Blame it on my mood of melancholy this past fortnight but I’ve decided to depart from the usual joie de vivre of this space for today and focus on more serious matters.

In the past couple weeks, apart from mourning the deaths of people close to me, I’ve been disturbed in particular by two events. One was the impotent performance by our Soca Warriors against the USA in Chicago, and the other the circus staged at Woodford Square last Friday.

On the latter, if there’s one thing I hate most is anyone taking me for a jackass, or pissing down my back and telling me that it’s raining. Last Friday I got the distinct impression that this was what was foisted on the national community.

In the first place, who/what is The Friends of Woodford Square, the entity purportedly given permission by the Port-of-Spain Mayor to stage a rally in support of the prime minister.

Correct me if I’m wrong, but the Opposition Chief Whip’s motion was from inception and intent, futile, mischievous, vexatious and without merit, a matter strictly the business of Parliament, with Mr Manning needing no help from either colleagues of the Lower House, or “friends” of any ilk.

If reports are even marginally true, the gathering in the Square, if anything, was thoughtless, disruptive and disrespectful to the wider community.

Yes, there is a “wider community” beyond the PNM.

These reports included Cepep employees being forced to wear red t-shirts and come to the Square, under the threat of no pay and even dismissal; the disruption of the nation’s public transportation system, causing undue hardship to commuters, especially children; and, worse of all, schoolchildren being deprived of their School Feeding Programme meals, the food given to big, hard back sheep in the Square, with the children getting a muffin and pack of peanuts.

If there’s even the slightest modicum of truth in these allegations, I say shame on The Friends of Woodford Square, and all who contributed to the counter-productive actions of last Friday.

The most curious thing about last Friday is that neither Mayor, acting police commissioner, PNM officials, PTSC bus drivers, Mr Manning or Square denizens know who organised the rally of so-called support.

With this dotish precedent now set, let’s see what happens the next time some fly-by-night, vie-ki-vie entity decides to assemble en masse in Woodford Square to support any issue being debated in our hallowed and sacred chamber of Parliament.

Extracting the root of the problem

About my second gripe, for once I’m forced to disagree with A Jack Warner. Coach Francisco Maturana should have already been back in Colombia comparing the retail price of novocaine, or doing root canals.

### DATA LINES

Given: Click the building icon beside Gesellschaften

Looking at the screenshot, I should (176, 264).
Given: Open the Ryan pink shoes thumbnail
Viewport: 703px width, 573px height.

### PROMPT
In the column about the Woodford Square rally, which entity was supposedly given permission by the Port-of-Spain Mayor to hold the rally? The data stands apart from the column.

### CORRECT RESPONSE
The Friends of Woodford Square.